— START Article —

THE TEN WORST HORROR MOVIES OF THE DECADE

Number 1

VAN HELSING

The Foywonder's Ten Worst Horror Films of the DecadeI know Van Helsing has its defenders - denial runs deeps. Van Helsing should have been a runaway blockbuster, a guaranteed franchise, a home run for horror and non-horror fans alike. We should all be collecting Van Helsing action figures, model kits, novels, comic books, you name it. By now we should be anxiously anticipating the release of Van Helsing 3. Hugh Jackman as Van Helsing from Bram Stoker's Dracula reinvented as a swashbuckling Indiana Jones/Solomon Kane/Blade/James Bond Victorian Era globetrotting adventurer hunting down creatures based on the classic Universal Monsters; a $160 million wet dream guaranteed to excite the inner child of every monster movie fan reduced to a tale told by an idiot full of sound and fury signifying nothing. That idiot: Stephen Sommers. As soulless a summer blockbuster as you'll ever see, Sommers killed the franchise right out of the gate, did nothing to boost interest or sales in the old Universal monster movies (one of the main reasons Universal backed the film), and the plan to keep the film sets and recycle them for a proposed NBC spin-off television series to be called "Transylvania", NBC put a stake through the heart of that idea two weeks after the stench of Van Helsing began permeating theaters. One of the best premises for a blockbuster movie of the past ten years squandered unforgivably in a wretched bomb that beats you down with one empty exercise in excessive CGI after another failing at every turn to give you one single reason why should care about anything going on before your eyes let alone generate any thrills or chills, all the while stripping iconic characters of everything and anything that made them so, often refusing to play by its own rules in a plot that never rises above the level of third-rate Saturday morning cartoon gibberish. Garth Franklin of Dark Horizons wrote in his review what may have been the most astute line summarizing what went wrong with Van Helsing: "Sommers is like a kid who's just discovered masturbation, he just cannot control himself and has to keep doing things bigger, wilder and ultimately dumber - long past the point of reason or madness." If you ever want to truly understand just how miserably Van Helsing failed just watch a Hellboy movie.

— END Article —

Stated goal A:
Copy the opening rows word for word: start with the first row and stop after the line that contains "coord(1048,45)".

— START Records shown —

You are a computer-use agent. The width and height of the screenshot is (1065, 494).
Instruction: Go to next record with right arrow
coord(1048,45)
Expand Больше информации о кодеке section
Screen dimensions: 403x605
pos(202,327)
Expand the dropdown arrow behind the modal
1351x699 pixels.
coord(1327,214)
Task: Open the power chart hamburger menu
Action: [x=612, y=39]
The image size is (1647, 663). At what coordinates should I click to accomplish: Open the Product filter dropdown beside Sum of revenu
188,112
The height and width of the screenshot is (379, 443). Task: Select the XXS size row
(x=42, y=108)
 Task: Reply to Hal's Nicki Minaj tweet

— END Records shown —

Stated goal B:
Do these statements agree with the Van Helsing review? Answer yes or no for each, and quote the words from the review that decide it.
(i) Van Helsing cost $160 million.
(ii) NBC went ahead with the spin-off series "Transylvania."
(iii) Hugh Jackman plays Van Helsing.

Task output A:
You are a computer-use agent. The width and height of the screenshot is (1065, 494).
Instruction: Go to next record with right arrow
coord(1048,45)

Task output B:
(i) Yes: "a $160 million wet dream"
(ii) No: "NBC put a stake through the heart of that idea two weeks after the stench of Van Helsing began permeating theaters"
(iii) Yes: "Hugh Jackman as Van Helsing from Bram Stoker's Dracula"